“These rights were established to enable news agencies and publishers to be remunerated by digital platforms which retain most of the monetary value generated by the distribution of news content,” the agency said in its statement.
In a tweet on Wednesday, Musk called the lawsuit “bizarre.”
“They want us to pay *them* for traffic to their site where they make advertising revenue and we don’t!?” he wrote on X, which he purchased in October.
Over the past two decades, the growth of Google, Facebook and other internet platforms have eaten away at the advertising revenue news outlets have traditionally relied on. In an effort to bolster the struggling news industry, policymakers around the world have sought to require social media to pay for the news posted on their websites. But companies’ responses to those proposals have been mixed.
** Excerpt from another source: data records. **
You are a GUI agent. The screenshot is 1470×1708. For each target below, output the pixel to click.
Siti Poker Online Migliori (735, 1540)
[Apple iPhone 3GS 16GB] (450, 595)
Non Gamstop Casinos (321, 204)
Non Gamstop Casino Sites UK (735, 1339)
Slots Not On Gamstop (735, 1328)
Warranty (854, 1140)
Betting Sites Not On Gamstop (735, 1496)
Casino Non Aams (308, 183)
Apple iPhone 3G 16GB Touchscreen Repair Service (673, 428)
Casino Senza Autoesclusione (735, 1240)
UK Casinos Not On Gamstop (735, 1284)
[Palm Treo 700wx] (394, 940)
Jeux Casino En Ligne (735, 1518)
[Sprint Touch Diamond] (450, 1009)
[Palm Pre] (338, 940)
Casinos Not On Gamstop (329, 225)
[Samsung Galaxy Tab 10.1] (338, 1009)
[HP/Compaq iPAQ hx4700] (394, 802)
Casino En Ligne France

In June, Meta said it would block Canadians from sharing news on Facebook and Instagram in response to a new Canadian law that requires social media companies to pay domestic publishers for content.
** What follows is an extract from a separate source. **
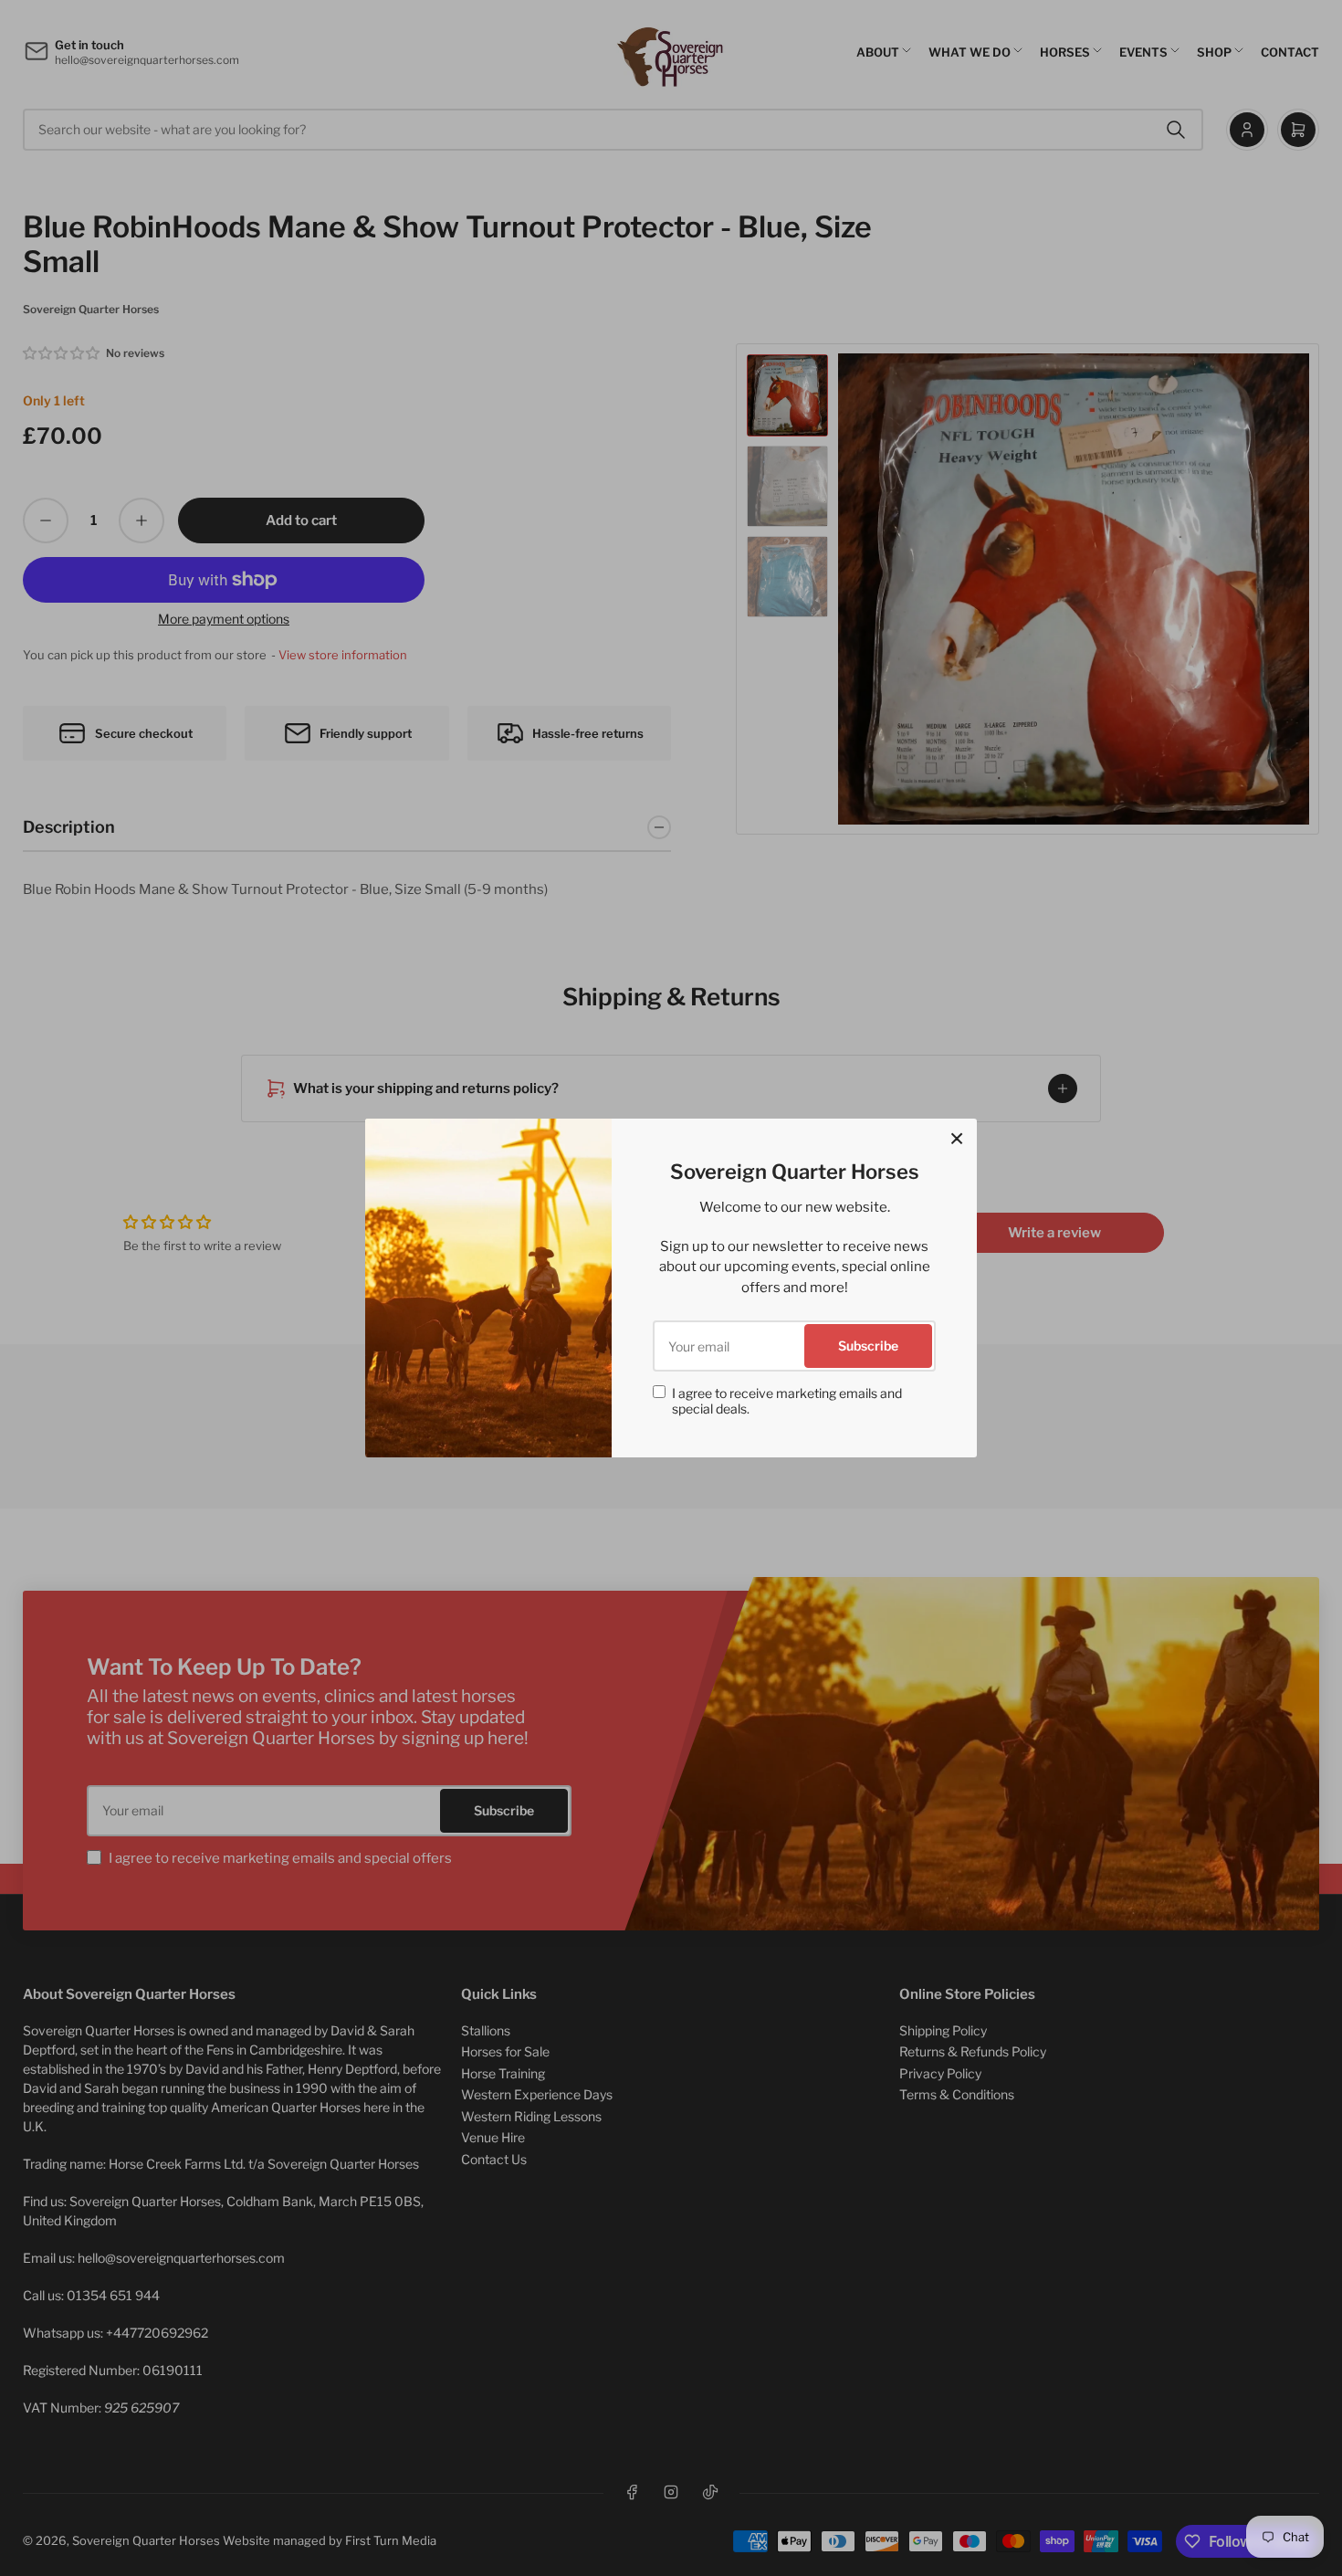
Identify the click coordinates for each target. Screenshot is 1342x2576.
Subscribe (868, 1345)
In May, Meta threatened to block California users from sharing news on its platforms, as state legislators there have been weighing legislation requiring social media companies to pay news outlets for their content.
Australia passed a similar law in 2021, requiring the companies to strike deals with Australian news outlets for the content posted to their platforms. But instead of blocking news on their sites, the companies now strike deals with Australian news outlets for content posted to their platforms.